Tarih boyunca insanlar dine ve onun öğretilerine ihtiyaç duymuşlar ve bu öğretiler günümüze kadar öğretilmiş, dini bilimler geliştirilmiştir. Fakat yakın zamana kadar din eğitimi ayrı bir disiplin olarak ortaya çıkmamıştır. Kuşkusuz dinin öğretimini yapmak ayrı şey, bunun kime, niçin, nasıl, hangi düzeyde öğretileceğini araştırmak ve bu konularda teoriler geliştirmek, onları denemek ve uygulamak ayrı şeydir.
O halde öncelikle Din Eğitiminden sonra da Din Eğitimi Biliminden ne anlaşıldığını görelim:
A. Din Eğitimi; “Bireyin dini davranışlarında kendi yaşantıları yoluyla ve kasıtlı olarak istendik değişme meydana getirme sürecidir.” (Tosun, 2001, 30)
“İnsanın dini istidat ve kabiliyetlerini işleyip geliştirmek üzere, başta Allah’ı ve ilahi kelamı öğrenip kabul ederek, ilahi kelam içinde mevcut bilgiler ve talepler doğrultusunda yaşayışını düzenleyebilmesine rehberlik etmektir” (K.Yavuz, 1988, 52)
Din Eğitimi Bilimi, eğitim gerçekliğinin dini boyutunu bilimsel olarak araştırma konusu yapan bir bilim dalıdır. Başka bir ifade ile, din eğitimi sürecini incelemeye, betimlemeye, açıklamaya ve kontrol altına almaya çalışan bilimsel bir disiplindir.

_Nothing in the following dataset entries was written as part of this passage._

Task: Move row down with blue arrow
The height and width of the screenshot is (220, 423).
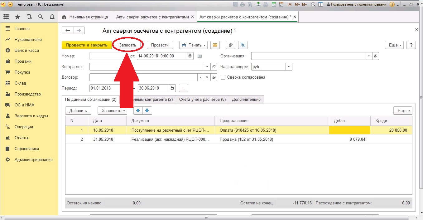Action: click(x=147, y=110)
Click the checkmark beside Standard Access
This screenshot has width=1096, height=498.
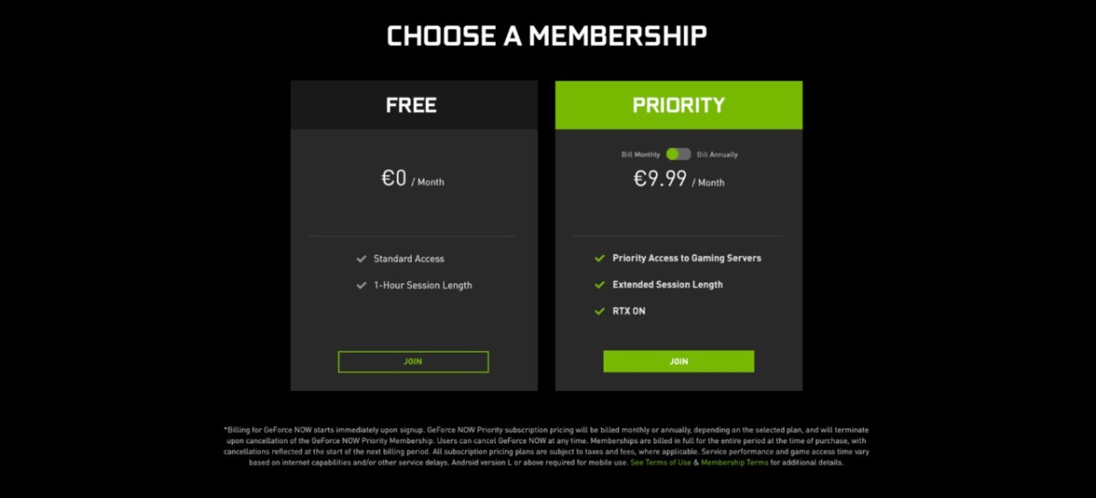coord(362,259)
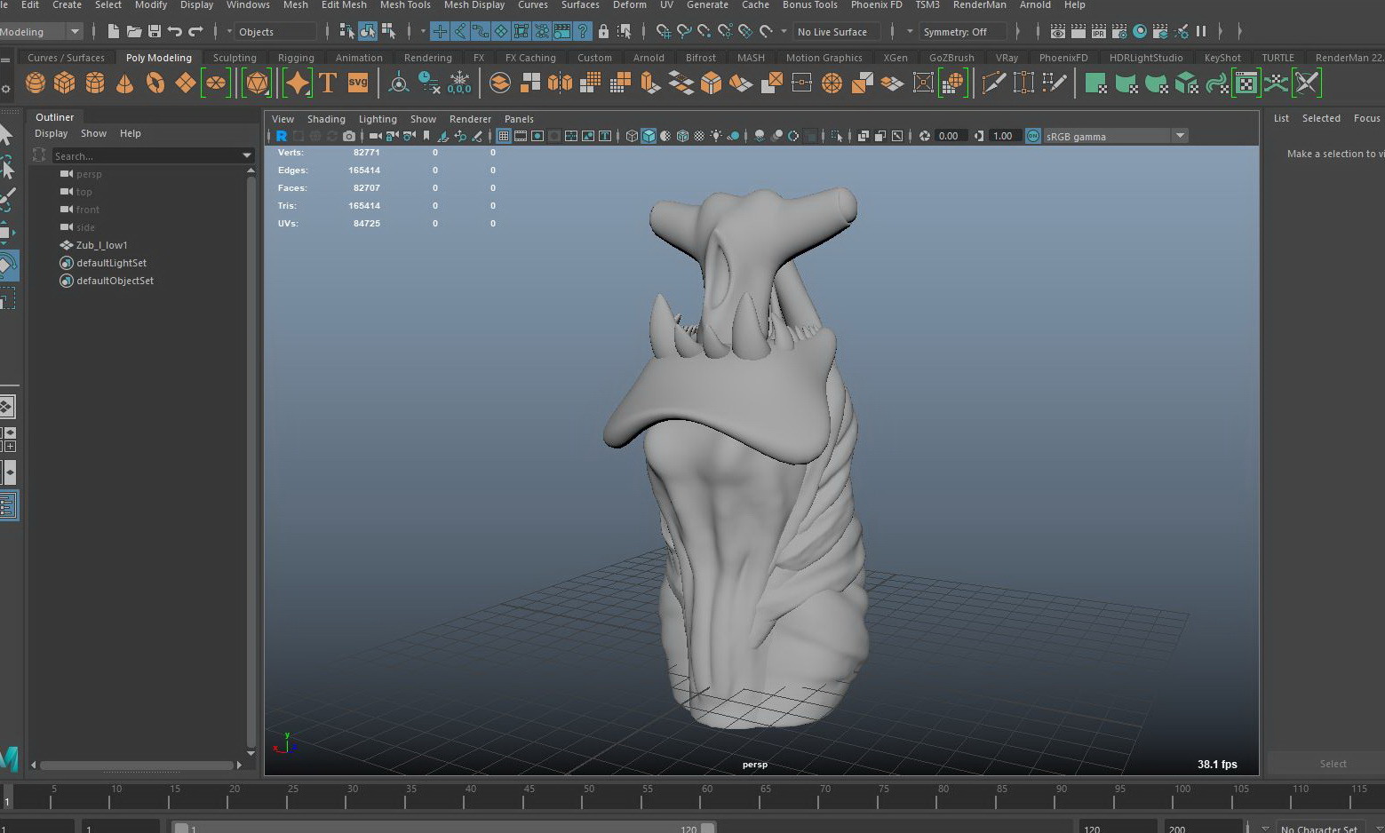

B. Din Eğitimi Bilimi; “Bireyin dini davranışlarında kendi yaşantıları vasıtasıyla ve kasıtlı olarak istendik değişme meydana getirme sürecini geçmişi, bugünü ve geleceği ile, bilimsel metotları kullanarak, betimlemeye, açıklamaya ve kontrol altına almaya çalışan bilimsel disiplindir”(Tosun, 2001, 34)
“Dinle ilişkili olarak, kime, neyi, nasıl, niçin öğretelim? sorularına cevaplar arayan, bu konuda hedefler, ilkeler, metodlar ve teoriler geliştirmeye çalışan bilimsel bir disiplindir.” (Cebeci, 1996, 27)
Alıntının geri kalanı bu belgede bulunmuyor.